## Input for this task
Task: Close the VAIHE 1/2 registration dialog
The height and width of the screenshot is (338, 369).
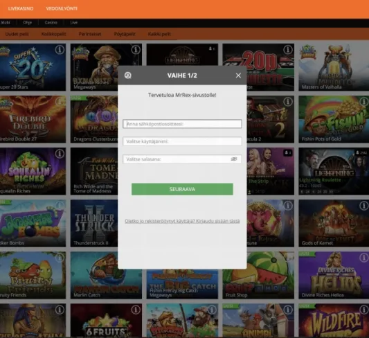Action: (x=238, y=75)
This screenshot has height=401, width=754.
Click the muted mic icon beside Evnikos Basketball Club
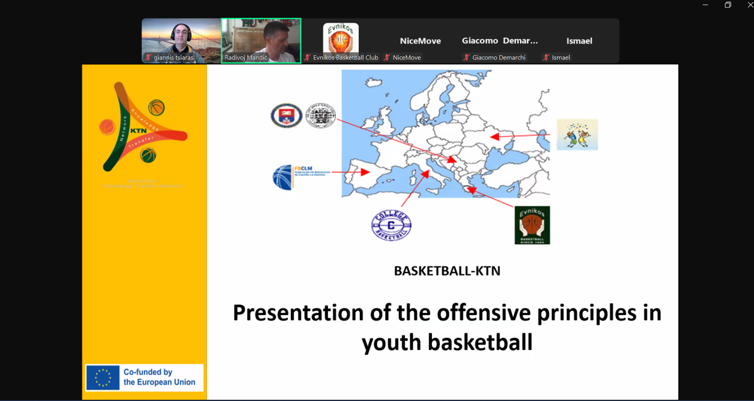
--
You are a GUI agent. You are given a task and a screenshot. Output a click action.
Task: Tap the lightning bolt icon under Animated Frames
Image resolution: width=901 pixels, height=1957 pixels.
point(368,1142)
--
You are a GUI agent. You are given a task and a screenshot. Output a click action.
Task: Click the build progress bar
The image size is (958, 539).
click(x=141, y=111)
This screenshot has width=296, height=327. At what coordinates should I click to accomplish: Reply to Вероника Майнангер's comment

## What you are asked to do
Print, word for word, the lines above that run from the line containing "The height and" to the line containing "Click the muted", both included. Keep the pictures out.

## Output for this exercise
The height and width of the screenshot is (338, 369).
Action: (x=238, y=75)
This screenshot has height=401, width=754.
Click the muted mic icon beside Evnikos Basketball Club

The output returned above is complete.